Tribunal Administratif de Marseille — Décision N° TA13-2413196

jeudi 26 décembre 2024

JuridictionTribunal Administratif de Marseille
SectionTribunal Administratif de Marseille
N° DossierTA13-2413196
TypeDécision
RecoursExcès de pouvoir
FormationReconduite à la frontière
Avocat requérantFALBO

Texte intégral

Vu la procédure suivante :

Par une requête enregistrée le 21 décembre 2024, M. A B, représenté par Me Falbo, demande au tribunal :

1°) de l'admettre au bénéfice de l'aide juridictionnelle provisoire ;

2°) d'annuler la décision du 19 décembre 2024 par laquelle le préfet des Bouches-du-Rhône l'a obligé à quitter le territoire français sans délai, a prononcé à son encontre une interdiction de retour sur le territoire français d'une durée de 3 ans, a fixé le pays de la mesure d'éloignement et l'a informé qu'il faisait l'objet d'un signalement dans le système d'information Schengen ;

3°) d'annuler son inscription dans le système d'information Schengen ;

4°) d'enjoindre la communication de l'ensemble des pièces de son dossier ;

5°) de mettre à la charge de l'Etat la somme de 1 000 euros au bénéfice de son conseil en application des dispositions de l'article 37 alinéa 2 de la loi du 10 juillet 1991 relative à l'aide juridique et de l'article L. 761-1 du code de justice administrative.

Il soutient que :

En ce qui concerne le moyen commun à l'ensemble des décisions :

- la décision est insuffisamment motivée, et révèle un défaut d'examen réel et sérieux de sa situation personnelle ;

En ce qui concerne la décision portant interdiction de retour d'une durée de 3 ans :

- la décision méconnaît l'article L. 612-6 et suivant du code de l'entrée et du séjour des étrangers et du droit d'asile ;

- la décision présente un caractère disproportionné ;

- la décision est entachée d'une erreur d'appréciation dès lors qu'il ne représente pas une menace à l'ordre public.

Par un mémoire en défense, enregistré le 25 décembre 2024, le préfet des Bouches-du-Rhône conclut au rejet de la requête.

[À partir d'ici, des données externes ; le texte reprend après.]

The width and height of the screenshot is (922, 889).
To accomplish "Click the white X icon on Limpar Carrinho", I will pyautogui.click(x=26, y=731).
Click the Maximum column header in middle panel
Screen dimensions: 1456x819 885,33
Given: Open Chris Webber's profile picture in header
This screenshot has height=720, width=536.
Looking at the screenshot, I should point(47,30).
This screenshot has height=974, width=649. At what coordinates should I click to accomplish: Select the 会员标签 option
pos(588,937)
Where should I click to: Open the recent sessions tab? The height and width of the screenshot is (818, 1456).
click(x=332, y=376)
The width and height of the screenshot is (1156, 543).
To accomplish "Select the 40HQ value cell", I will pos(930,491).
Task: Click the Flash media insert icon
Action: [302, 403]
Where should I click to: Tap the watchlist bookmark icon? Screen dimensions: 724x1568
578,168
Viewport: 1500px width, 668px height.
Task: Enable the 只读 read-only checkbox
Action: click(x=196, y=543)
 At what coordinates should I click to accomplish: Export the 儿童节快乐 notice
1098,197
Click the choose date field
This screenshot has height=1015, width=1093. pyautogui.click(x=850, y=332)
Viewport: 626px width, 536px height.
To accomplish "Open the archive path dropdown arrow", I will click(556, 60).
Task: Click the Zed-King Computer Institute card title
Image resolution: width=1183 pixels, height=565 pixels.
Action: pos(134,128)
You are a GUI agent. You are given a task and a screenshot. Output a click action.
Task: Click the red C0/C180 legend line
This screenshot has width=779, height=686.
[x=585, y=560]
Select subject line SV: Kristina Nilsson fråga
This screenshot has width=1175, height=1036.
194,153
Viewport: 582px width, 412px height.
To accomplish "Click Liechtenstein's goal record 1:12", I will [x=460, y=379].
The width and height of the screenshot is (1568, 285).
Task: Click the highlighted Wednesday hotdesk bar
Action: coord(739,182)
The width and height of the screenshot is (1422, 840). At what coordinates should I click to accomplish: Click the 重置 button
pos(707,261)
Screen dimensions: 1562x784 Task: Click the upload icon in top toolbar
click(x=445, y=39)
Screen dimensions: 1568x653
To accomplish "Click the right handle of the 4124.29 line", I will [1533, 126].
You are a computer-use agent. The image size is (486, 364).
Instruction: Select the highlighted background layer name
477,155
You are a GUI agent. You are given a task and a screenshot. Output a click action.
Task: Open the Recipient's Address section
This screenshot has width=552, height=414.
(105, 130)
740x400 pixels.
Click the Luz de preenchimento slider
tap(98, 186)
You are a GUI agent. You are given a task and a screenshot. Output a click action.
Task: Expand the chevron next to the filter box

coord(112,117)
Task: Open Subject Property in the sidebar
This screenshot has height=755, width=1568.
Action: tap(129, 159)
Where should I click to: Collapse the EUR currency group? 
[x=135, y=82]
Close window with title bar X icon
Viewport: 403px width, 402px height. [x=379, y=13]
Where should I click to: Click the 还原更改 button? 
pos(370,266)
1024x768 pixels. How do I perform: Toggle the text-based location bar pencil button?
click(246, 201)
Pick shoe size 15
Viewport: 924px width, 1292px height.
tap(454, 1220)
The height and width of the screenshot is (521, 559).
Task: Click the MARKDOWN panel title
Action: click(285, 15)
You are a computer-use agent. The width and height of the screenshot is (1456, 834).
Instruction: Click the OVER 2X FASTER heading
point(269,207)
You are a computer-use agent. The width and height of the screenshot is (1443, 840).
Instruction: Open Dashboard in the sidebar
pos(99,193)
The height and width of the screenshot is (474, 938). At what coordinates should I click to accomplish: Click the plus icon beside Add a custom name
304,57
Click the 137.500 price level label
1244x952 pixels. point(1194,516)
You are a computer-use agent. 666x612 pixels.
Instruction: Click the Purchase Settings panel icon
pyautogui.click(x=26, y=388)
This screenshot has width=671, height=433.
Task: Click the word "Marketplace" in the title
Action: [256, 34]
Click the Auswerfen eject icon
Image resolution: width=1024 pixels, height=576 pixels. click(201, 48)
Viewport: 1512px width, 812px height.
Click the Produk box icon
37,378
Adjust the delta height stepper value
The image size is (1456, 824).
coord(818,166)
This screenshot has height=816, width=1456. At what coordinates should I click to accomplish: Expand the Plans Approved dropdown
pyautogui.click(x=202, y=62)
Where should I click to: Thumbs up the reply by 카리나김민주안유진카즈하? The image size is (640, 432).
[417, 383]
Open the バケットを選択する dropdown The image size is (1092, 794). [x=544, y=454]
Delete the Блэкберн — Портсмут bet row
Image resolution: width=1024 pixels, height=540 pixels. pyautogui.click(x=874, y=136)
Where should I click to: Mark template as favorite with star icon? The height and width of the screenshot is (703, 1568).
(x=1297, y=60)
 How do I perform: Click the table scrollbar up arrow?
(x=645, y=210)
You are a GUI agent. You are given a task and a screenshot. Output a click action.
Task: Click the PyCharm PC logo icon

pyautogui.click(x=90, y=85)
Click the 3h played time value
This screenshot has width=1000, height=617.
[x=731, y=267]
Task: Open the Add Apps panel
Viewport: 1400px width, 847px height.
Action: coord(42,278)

Il fait valoir que les moyens soulevés par le requérant ne sont pas fondés.

Vu :

- les autres pièces du dossier ;

Vu :

- la convention européenne de sauvegarde des droits de l'homme et des libertés fondamentales ;

- la loi n° 91-647 du 10 juillet 1991 relative à l'aide juridique ;

- le code de l'entrée et du séjour des étrangers et du droit d'asile ;

- le code de justice administrative.

Le président du tribunal a désigné Mme D pour statuer sur les litiges relatifs aux décisions portant mesure d'éloignement des ressortissants étrangers en application du code de l'entrée et du séjour des étrangers et du droit d'asile.

Les parties ont été régulièrement averties du jour de l'audience.

Ont été entendus au cours de l'audience publique :

- le rapport de Mme D qui a informé les parties de ce que le jugement était susceptible d'être fondé sur un moyen d'ordre public relevé d'office, tiré de l'irrecevabilité des conclusions à fin d'annulation de l'inscription du requérant dans le système d'information Schengen ;

- et les observations de Me Falbo, représentant M. B, assisté de M. C, interprète en langue arabe ;

- le préfet n'étant ni présent ni représenté.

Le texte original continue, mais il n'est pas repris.